Follow Britains lead on GMs, Aussies told


By Boyd Champness


AUSTRALIA should follow the lead of Great Britain and form a body to oversee open and responsible introduction of genetically modified crops on farms, according to a visiting British agricultural executive.


Mr Daniel Pearshall, secretary to the Supply Chain Initiative on Modified Agricultural Crops (SCIMAC), recently addressed a conference of Australian farmers on the GM crop debate in the United Kingdom.


The SCIMAC was officially set up in June 1998 and last year reached agreement with the British Government to conduct large-scale government-led and government-funded GM crop trails.


Mr Pearshall said A$10 million had been allotted for trials of five GM crops – spring and winter oilseed rape, forage maize, sugar beet and fodder beet – modified for tolerance to herbicides.


He said the SCIMACs members include the National Farmers Union, plant breeders, agrichemical companies, the UK Agricultural Supply Trade Association and the British Sugar Beet Seed Producers Association.


Mr Pearshall said an independent scientific committee rather than the government would in future approve the release of GM crops for commercial purposes in a bid to take the politics out of the debate.


Once a GM crop was approved, the SCIMAC program would allow a phased and carefully monitored uptake of the technology, he said.


One of the main aims of the program is to counter debate from alarmist consumer groups opposed to GMOs.


“There is great scope for industry to be proactive in addressing these GM issues,” Mr Pearshall was reported in The Weekly Times as saying.


“At some point in the future, the debate on GM crops will be a pimple on the face of scientific improvement.”


He said some of the factors influencing the GM debate in the UK were a public that was sceptical of science in the wake of BSE, some of the worlds major lobby groups – such as Greenpeace and Friends of the Earth – being based in London and a sensationalist print media focused on reader loyalty.
—————
### TASKS
A – According to the article on Britain's approach to GM crops, when was SCIMAC officially set up?
B – Reproduce the passage of the GM crops article that opens with the words containing "Mr Daniel Pearshall, secretary" and closes with "the United Kingdom.".
—————
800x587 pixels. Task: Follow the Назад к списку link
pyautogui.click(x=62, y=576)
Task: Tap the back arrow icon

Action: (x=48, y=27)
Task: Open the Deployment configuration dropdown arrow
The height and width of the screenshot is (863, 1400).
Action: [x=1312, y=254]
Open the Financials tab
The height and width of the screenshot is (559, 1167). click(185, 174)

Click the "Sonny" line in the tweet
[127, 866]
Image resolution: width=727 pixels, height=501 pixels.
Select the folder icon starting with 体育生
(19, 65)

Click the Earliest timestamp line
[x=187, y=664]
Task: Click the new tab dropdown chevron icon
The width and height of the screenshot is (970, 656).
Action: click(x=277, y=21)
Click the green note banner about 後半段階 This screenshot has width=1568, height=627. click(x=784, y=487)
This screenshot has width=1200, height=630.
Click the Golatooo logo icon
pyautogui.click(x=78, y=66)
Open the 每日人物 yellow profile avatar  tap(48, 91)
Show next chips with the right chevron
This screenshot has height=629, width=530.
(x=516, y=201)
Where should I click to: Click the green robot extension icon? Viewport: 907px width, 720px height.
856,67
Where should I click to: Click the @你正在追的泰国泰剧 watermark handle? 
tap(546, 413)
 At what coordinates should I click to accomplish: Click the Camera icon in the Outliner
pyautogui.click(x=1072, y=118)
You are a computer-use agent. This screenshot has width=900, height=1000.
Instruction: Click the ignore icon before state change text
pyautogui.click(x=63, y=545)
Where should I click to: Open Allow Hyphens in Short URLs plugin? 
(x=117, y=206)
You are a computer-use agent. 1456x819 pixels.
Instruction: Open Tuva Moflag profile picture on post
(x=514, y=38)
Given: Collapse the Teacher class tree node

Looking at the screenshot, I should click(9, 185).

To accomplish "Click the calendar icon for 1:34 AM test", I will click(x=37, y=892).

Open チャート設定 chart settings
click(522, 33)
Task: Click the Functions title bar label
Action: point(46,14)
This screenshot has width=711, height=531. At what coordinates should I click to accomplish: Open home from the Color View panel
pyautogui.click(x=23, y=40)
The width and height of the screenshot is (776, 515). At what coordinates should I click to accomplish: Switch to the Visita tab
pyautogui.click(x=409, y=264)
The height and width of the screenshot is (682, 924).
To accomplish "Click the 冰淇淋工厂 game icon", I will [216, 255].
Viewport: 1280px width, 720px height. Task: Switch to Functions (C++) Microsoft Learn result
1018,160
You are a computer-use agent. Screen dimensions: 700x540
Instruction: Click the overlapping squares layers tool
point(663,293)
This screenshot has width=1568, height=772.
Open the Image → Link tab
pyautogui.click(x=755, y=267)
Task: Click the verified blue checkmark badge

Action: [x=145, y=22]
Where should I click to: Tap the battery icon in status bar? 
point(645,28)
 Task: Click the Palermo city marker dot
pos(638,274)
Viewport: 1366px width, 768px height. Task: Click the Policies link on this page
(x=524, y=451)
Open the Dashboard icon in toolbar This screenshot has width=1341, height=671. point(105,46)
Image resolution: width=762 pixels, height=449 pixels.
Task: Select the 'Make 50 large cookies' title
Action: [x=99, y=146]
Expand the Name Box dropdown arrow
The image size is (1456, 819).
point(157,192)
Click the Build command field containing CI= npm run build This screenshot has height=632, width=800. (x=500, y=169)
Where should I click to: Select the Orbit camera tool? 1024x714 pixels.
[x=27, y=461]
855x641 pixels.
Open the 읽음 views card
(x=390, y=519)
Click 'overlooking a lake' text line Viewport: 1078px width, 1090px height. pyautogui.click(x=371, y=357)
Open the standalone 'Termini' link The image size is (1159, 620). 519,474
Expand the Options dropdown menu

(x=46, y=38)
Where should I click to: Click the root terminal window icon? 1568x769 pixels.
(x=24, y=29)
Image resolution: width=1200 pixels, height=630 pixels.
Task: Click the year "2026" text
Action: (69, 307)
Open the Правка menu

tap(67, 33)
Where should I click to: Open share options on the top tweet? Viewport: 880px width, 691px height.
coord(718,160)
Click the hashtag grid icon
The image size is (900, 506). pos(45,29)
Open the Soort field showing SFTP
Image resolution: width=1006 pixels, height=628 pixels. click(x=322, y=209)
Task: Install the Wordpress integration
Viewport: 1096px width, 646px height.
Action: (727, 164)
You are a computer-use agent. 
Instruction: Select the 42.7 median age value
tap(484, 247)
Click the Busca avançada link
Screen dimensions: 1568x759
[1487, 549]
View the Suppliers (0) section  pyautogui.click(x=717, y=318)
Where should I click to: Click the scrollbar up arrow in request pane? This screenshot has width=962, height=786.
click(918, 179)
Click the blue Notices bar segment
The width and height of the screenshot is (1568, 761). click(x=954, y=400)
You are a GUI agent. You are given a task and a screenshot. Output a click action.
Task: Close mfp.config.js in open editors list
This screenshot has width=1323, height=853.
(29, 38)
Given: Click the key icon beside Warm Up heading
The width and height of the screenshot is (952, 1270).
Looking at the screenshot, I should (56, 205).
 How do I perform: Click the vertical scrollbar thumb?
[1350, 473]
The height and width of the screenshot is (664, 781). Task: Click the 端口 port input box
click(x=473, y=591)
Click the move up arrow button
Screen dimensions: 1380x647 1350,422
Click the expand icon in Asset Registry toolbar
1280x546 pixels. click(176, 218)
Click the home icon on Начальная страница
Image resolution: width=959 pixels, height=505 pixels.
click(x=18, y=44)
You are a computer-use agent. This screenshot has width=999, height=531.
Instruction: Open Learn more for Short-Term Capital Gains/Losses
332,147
—————
### ANSWERS FOR THE TASKS
A – June 1998

B –
Mr Daniel Pearshall, secretary to the Supply Chain Initiative on Modified Agricultural Crops (SCIMAC), recently addressed a conference of Australian farmers on the GM crop debate in the United Kingdom.